A 30-year-old woman from Argentina diagnosed with HIV in 2013 may have "naturally" cleared the virus, according to a study published Nov. 16 in Annals of Internal Medicine.
No signs of active infection or circulating virus were detected after numerous tests were conducted, scientists said, adding the woman never showed signs of active infection and had not received regular treatment for eight years.
The woman's child tested negative for HIV after she gave birth in 2020, and an analysis of 500 million placenta-tissue cells did not detect active virus.
"These observations raise the possibility that a sterilizing cure may be an extremely rare but possible outcome of HIV-1 infection," researchers said.
It's believed to be the second case where a person's immune system was able to clear the virus without treatment or a bone marrow transplant.

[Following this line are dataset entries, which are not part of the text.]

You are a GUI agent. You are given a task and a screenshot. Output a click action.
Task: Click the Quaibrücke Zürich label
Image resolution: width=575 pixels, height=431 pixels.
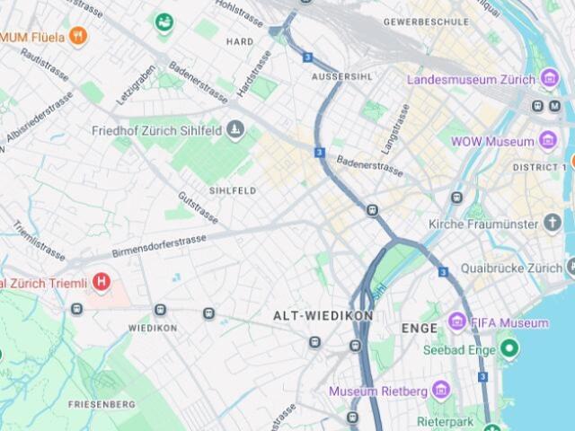point(511,268)
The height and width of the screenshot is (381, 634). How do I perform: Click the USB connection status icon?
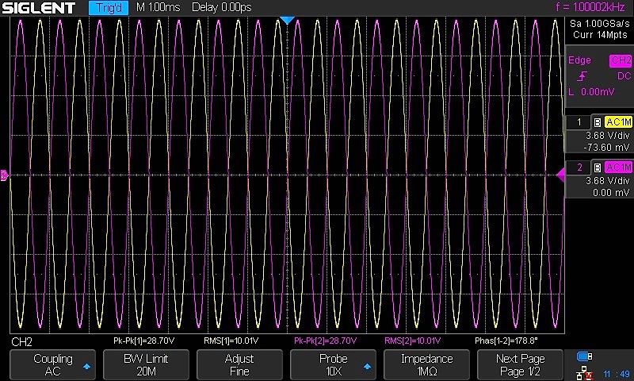[585, 356]
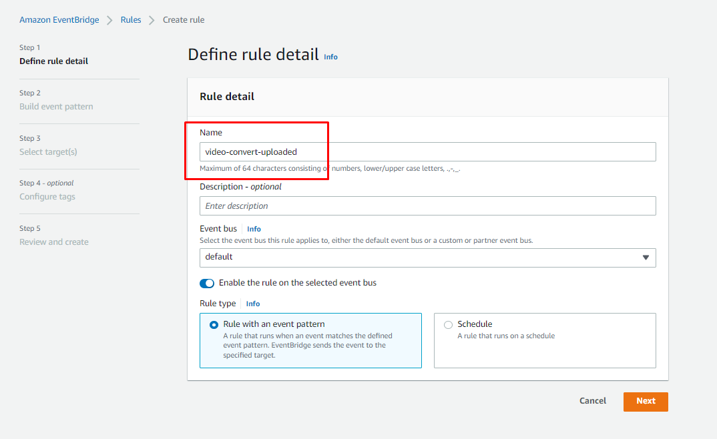Toggle Enable the rule on selected bus
This screenshot has width=717, height=439.
207,283
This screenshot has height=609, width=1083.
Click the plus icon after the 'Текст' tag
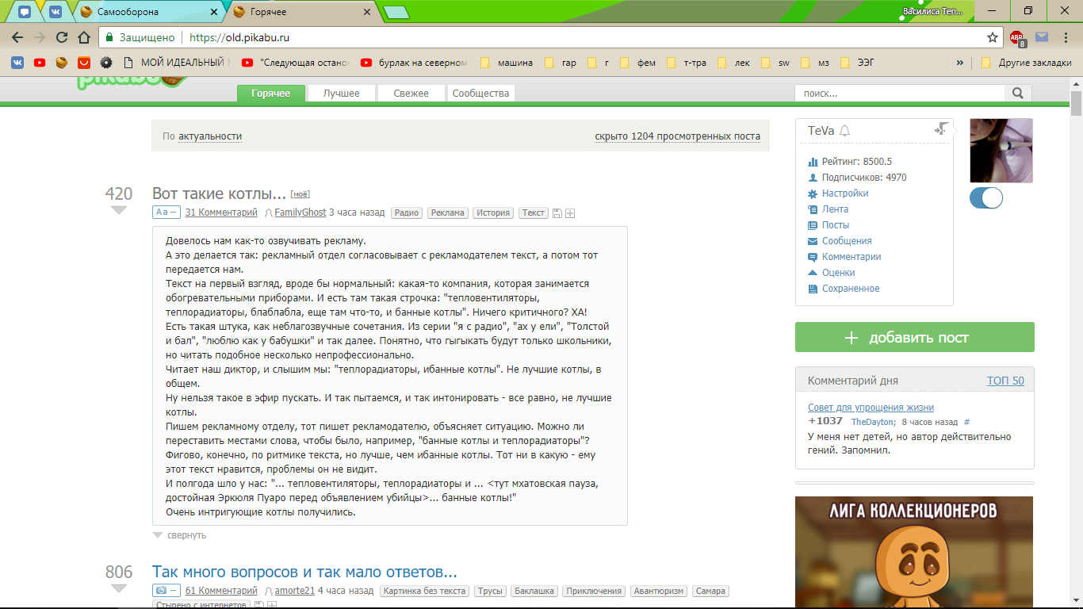[570, 213]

"A sterilizing cure for HIV has previously only been observed in two patients who received a highly toxic bone marrow transplant," said Xu Yu, MD, study author and member of the Ragon Institute — a collaboration between Boston-based Massachusetts General Hospital and Massachusetts Institute of Technology and Harvard University, both based in Cambridge, Mass. "Our study shows that such a cure can also be reached during natural infection — in the absence of bone marrow transplants (or any type of treatment at all)," Dr. Yu told CNN.